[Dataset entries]

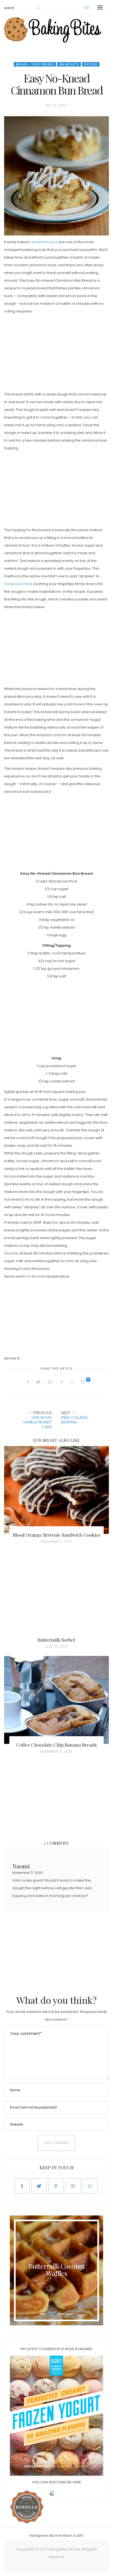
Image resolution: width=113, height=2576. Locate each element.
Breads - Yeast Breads (35, 64)
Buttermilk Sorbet (56, 1640)
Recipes (90, 64)
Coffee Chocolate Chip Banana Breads (56, 1745)
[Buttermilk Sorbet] (56, 1595)
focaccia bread (18, 583)
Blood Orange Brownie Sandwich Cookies (56, 1535)
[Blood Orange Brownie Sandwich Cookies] (56, 1490)
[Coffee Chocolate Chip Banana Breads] (56, 1700)
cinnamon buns (44, 242)
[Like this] (83, 1382)
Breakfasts (69, 64)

__Exercise directions__
Reproduce every line above exactly, pictures excluded.

__Solution__
Image resolution: width=113, height=2576. Locate each element.
Breads - Yeast Breads (35, 64)
Buttermilk Sorbet (56, 1640)
Recipes (90, 64)
Coffee Chocolate Chip Banana Breads (56, 1745)
[Buttermilk Sorbet] (56, 1595)
focaccia bread (18, 583)
Blood Orange Brownie Sandwich Cookies (56, 1535)
[Blood Orange Brownie Sandwich Cookies] (56, 1490)
[Coffee Chocolate Chip Banana Breads] (56, 1700)
cinnamon buns (44, 242)
[Like this] (83, 1382)
Breakfasts (69, 64)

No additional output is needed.